From the beginning of the 20th century, researchers have been interested in surface electromagnetic waves guided by planar interfaces of dissimilar mediums. Much initial research on surface-plasmon waves and surface-plasmonpolariton waves stemmed from theoretical curiosity, but the development of new experimental techniques propelled commercial exploitation for optical sensors of chemical and biological species. Additional surface waves called Dyakonov waves, Tamm waves, and Dyakonov-Tamm waves have emerged during the last 25 years. Experimental observation of Dyakonov waves was reported only in 2009, but the rapid development of experimental apparatus during the 1990s suggests that theoretical predictions will soon be evaluated experimentally, leading to further development of optical detection systems and optical circuitry.
The solution of a dispersion equation indicates the theoretical existence of multiple modes of surface plasmon polariton wave propagation at the planar interface of a metal and a chiral sculptured thin film (STF). One mode appears to occur over a wide range of the structural period of the chiral STF, while all other modes exist only above some minimum value of the structural period, the minimum value being different for each mode. In order to excite the different modes, the interface can be incorporated in the commonplace Kretschmann configuration, for which our calculations show that the efficient excitation of different modes would require different numbers of structural periods of the chiral STF.

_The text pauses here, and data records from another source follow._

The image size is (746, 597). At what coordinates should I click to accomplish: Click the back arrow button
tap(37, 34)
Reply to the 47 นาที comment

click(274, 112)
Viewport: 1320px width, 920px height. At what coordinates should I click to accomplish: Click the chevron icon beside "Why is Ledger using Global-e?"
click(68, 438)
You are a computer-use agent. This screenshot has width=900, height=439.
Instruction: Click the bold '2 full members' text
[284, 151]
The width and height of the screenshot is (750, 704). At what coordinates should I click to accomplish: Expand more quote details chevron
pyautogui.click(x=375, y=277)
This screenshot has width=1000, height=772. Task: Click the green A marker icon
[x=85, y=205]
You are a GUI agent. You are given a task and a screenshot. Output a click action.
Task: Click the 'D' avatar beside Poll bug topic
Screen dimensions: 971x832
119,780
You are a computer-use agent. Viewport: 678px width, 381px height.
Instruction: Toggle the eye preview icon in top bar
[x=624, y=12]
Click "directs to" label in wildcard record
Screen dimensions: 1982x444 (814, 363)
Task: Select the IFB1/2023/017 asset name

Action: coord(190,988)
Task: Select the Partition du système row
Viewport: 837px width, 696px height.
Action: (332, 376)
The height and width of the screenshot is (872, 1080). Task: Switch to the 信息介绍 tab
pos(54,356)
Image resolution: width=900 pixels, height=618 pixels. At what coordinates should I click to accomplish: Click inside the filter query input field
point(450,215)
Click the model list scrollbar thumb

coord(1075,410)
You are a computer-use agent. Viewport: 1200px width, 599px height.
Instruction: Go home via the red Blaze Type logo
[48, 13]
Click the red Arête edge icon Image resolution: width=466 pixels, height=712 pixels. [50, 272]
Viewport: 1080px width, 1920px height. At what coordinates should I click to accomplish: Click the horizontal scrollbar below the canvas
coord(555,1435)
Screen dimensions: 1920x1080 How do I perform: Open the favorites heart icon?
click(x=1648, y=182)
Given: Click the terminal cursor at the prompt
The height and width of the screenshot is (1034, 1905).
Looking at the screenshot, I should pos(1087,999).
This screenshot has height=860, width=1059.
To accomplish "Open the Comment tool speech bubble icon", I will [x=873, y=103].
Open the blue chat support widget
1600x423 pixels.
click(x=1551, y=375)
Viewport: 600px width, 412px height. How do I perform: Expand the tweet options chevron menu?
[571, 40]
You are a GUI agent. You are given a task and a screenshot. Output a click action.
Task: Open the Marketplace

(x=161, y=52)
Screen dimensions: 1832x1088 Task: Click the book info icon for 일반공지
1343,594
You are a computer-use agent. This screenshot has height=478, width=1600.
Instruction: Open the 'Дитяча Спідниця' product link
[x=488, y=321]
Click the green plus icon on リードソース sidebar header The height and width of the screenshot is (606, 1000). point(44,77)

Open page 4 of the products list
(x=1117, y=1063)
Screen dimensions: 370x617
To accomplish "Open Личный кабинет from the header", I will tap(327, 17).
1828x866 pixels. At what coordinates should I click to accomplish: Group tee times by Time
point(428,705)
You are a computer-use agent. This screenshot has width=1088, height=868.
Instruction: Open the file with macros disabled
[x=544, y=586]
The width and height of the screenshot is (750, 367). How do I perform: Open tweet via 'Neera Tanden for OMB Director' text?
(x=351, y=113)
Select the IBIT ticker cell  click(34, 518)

Surface waves, named here as Dyakonov-Tamm waves, can exist at the planar interface of an isotropic dielectric material and a chiral sculptured thin film (STF). Due to the periodic nonhomogeneity of a chiral STF, the range of the refractive index of the isotropic material is smaller but the range of the propagation direction in the interface plane is much larger, in comparison to those for the existence of Dyakonov waves at the planar interface of an isotropic dielectric material and a columnar thin film.